Rate calculations are essential for describing biological change over time. The formula for the Rate of Change is (Δy / Δx), which represents the slope of the line on a graph. For example, you might be asked to calculate the rate of oxygen consumption in a germinating pea experiment over a specific 10-minute interval. Percent Change is another high-frequency calculation, determined by the formula: [(Final Value - Initial Value) / Initial Value] * 100. This is particularly useful in osmosis labs to determine the percent change in mass of dialysis tubing or potato cores placed in varying sucrose concentrations. If the percent change is negative, the sample lost mass, indicating it was placed in a hypertonic solution. Being comfortable with these basic arithmetic operations allows you to focus your mental energy on the biological implications of the numbers.

Final 48-Hour Countdown and Mindset

The Day-Before Routine: Light Review Only

When considering what to study the week before AP Bio, the final 24 to 48 hours should be reserved for low-intensity review. This is not the time to learn new complex systems like the immune response or the nervous system from scratch. Instead, flip through your AP Biology cram sheet to keep key formulas and diagrams fresh in your working memory. Re-read the scoring rubrics for a few past FRQs to remind yourself of the "Task Verbs" used by graders. Terms like "Describe," "Explain," "Justify," and "Predict" have specific requirements; for instance, a "Justification" always requires evidence or a biological principle to support a claim. Limit your study sessions to two hours to avoid burnout and ensure your brain is rested for the cognitive demands of the exam.
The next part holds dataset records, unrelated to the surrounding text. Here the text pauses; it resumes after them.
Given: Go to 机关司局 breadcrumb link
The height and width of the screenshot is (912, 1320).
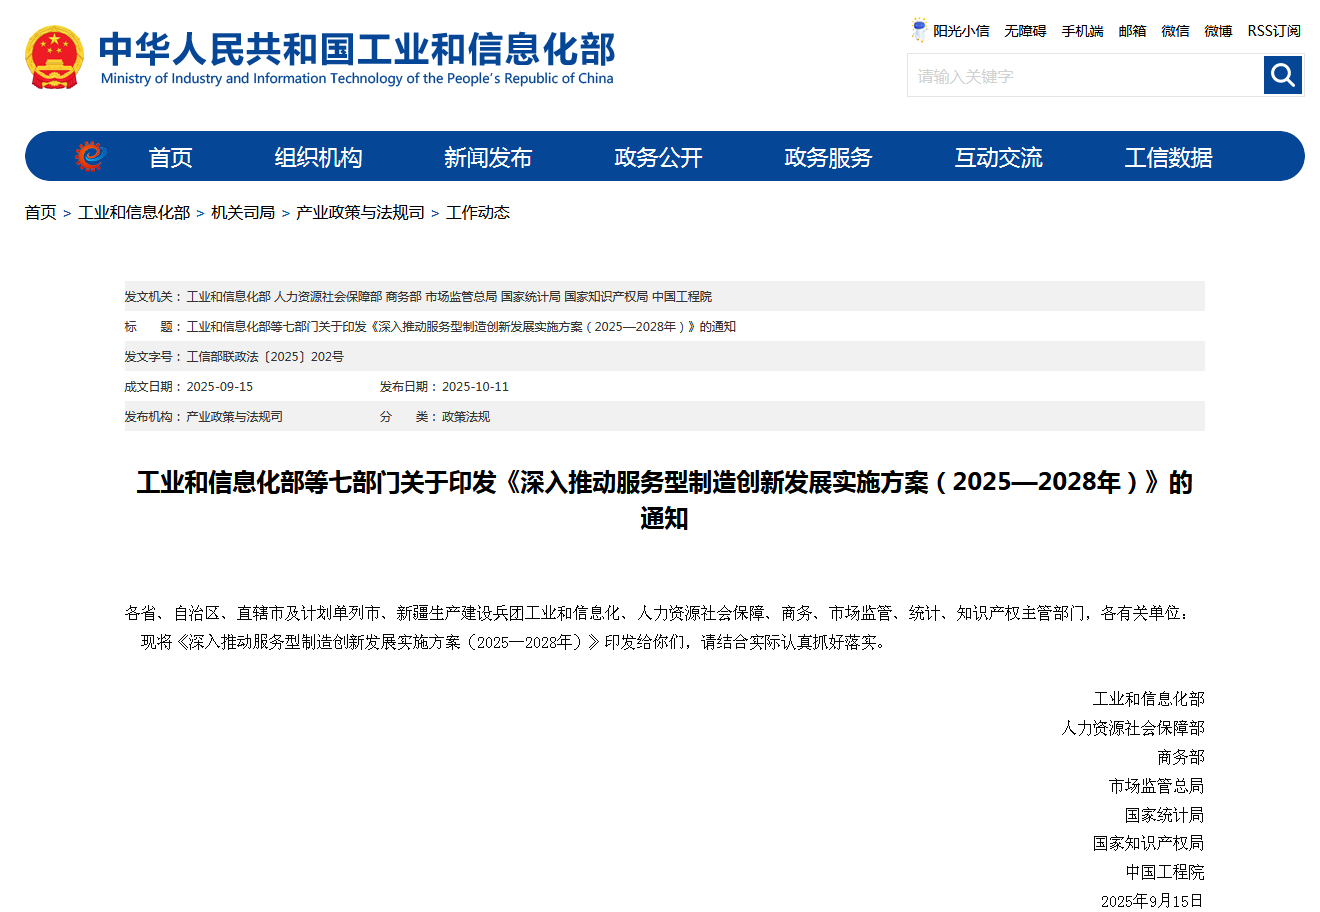Looking at the screenshot, I should 243,212.
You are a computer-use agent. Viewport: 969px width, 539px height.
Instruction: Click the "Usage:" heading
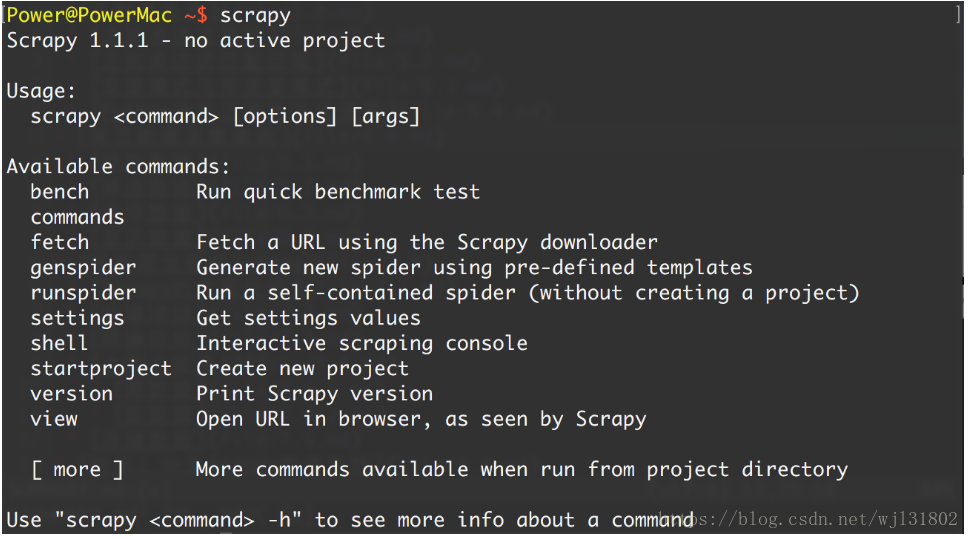pos(42,91)
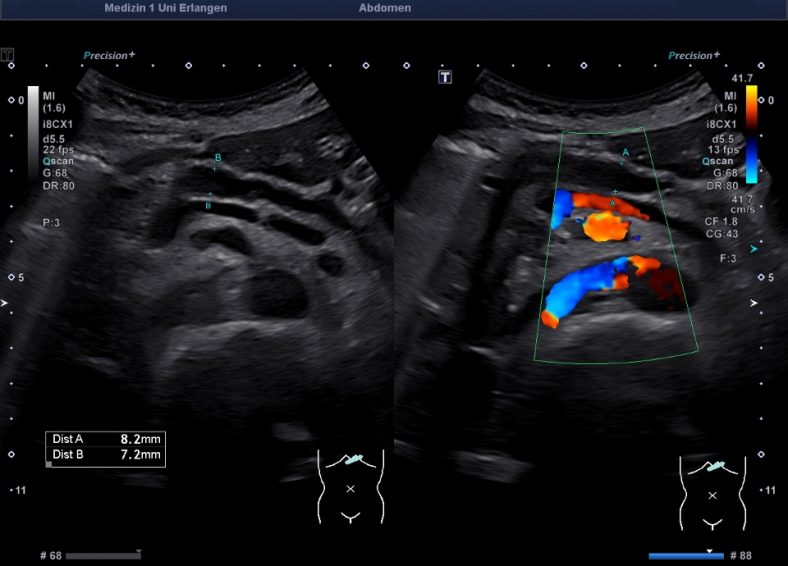Select the Abdomen preset label in header
788x566 pixels.
[384, 8]
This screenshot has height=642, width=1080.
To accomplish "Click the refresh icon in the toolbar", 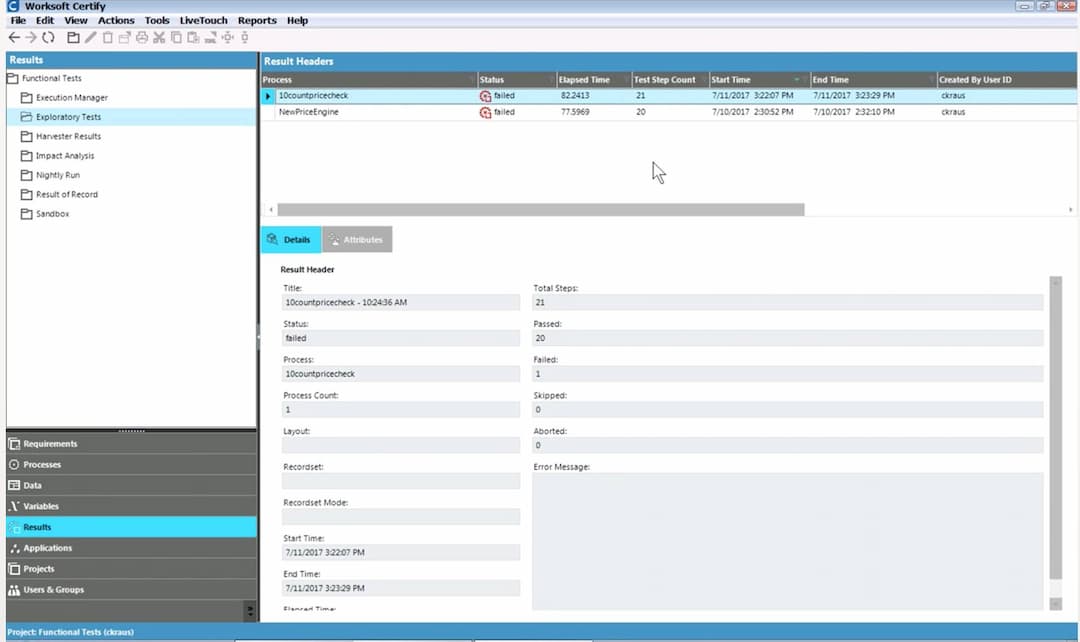I will tap(48, 37).
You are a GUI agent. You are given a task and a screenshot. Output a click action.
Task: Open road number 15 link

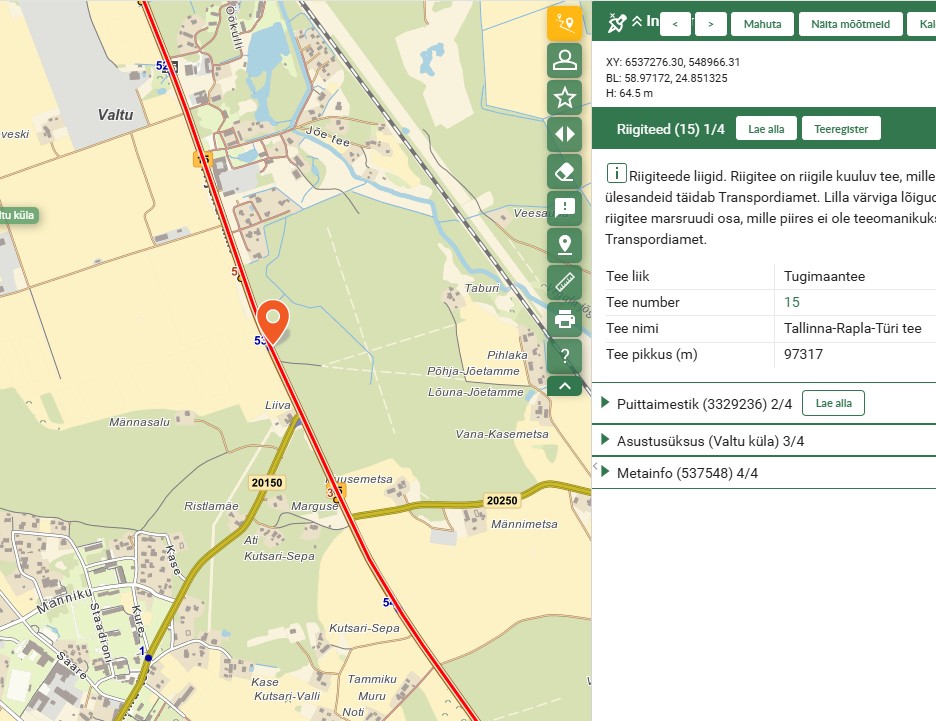(792, 302)
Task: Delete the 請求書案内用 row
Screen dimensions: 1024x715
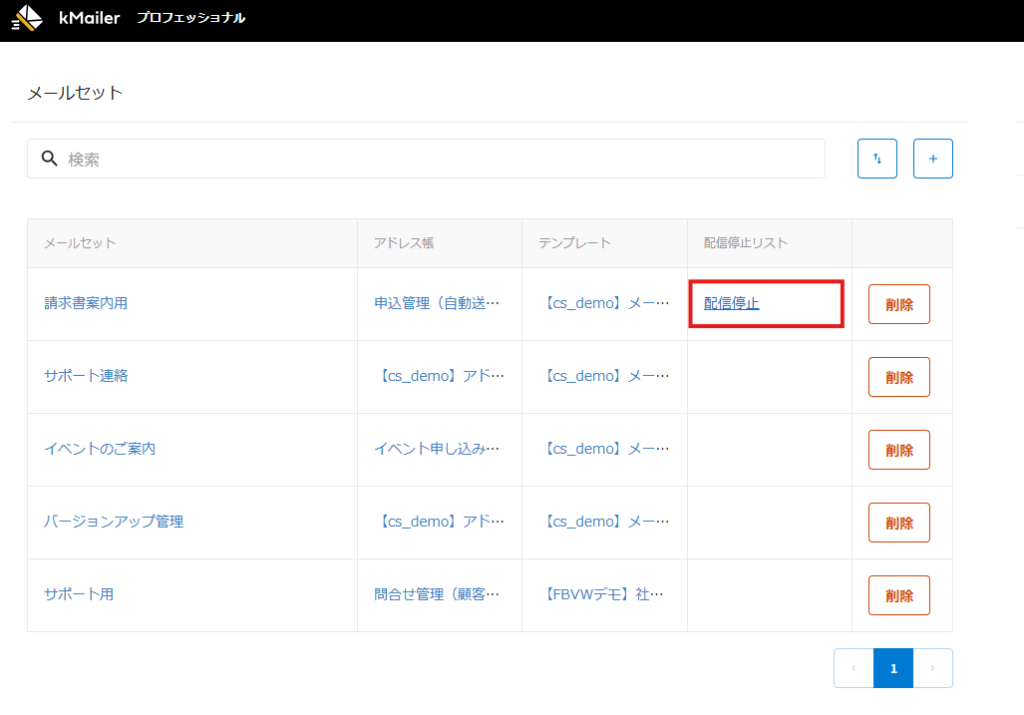Action: pyautogui.click(x=899, y=305)
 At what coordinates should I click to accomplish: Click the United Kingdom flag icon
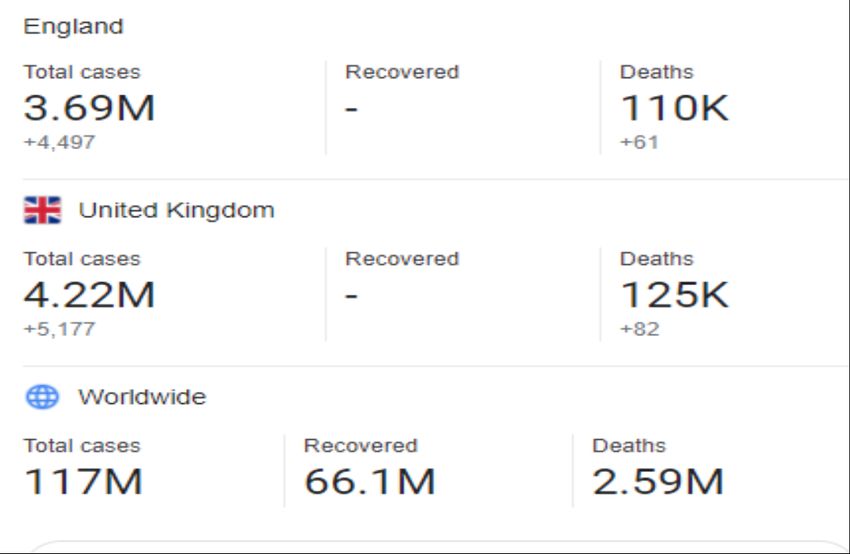(x=42, y=210)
Test-Day Morning: What to Eat and Bring

On the morning of the exam, prioritize physiological readiness. Consume a breakfast with a low glycemic index, such as oatmeal or whole-grain toast, to provide a steady release of glucose to your brain throughout the three-hour testing period. Ensure you have your "test kit" ready: two sharpened No. 2 pencils, two pens with black or dark blue ink for the FRQs, and a government-issued ID if testing at a site other than your school. Most importantly, bring a Four-Function Calculator (with square root) or a scientific/graphing calculator. While the exam provides a formula sheet, having a familiar calculator that you have practiced with during your review will prevent technical errors and save time during the quantitative portions of the test.

Managing Anxiety and Building Confidence

Test anxiety often stems from a feeling of lack of control. Combat this by focusing on your strategy rather than the outcome. When you open the FRQ booklet, spend the first 10 minutes reading all six questions and sketching brief outlines or "brain dumps" of keywords for each. This prevents the "blanking" phenomenon that can occur when you reach the later questions under time pressure. If you encounter a difficult MCQ, eliminate the obviously incorrect distractors and make an educated guess; there is no penalty for guessing on the AP exam. Remind yourself that the exam is designed to be challenging and that you do not need a perfect score to earn a 5. Trust in the depth of your preparation and the utility of your AP Bio last minute review to carry you through the three-hour marathon.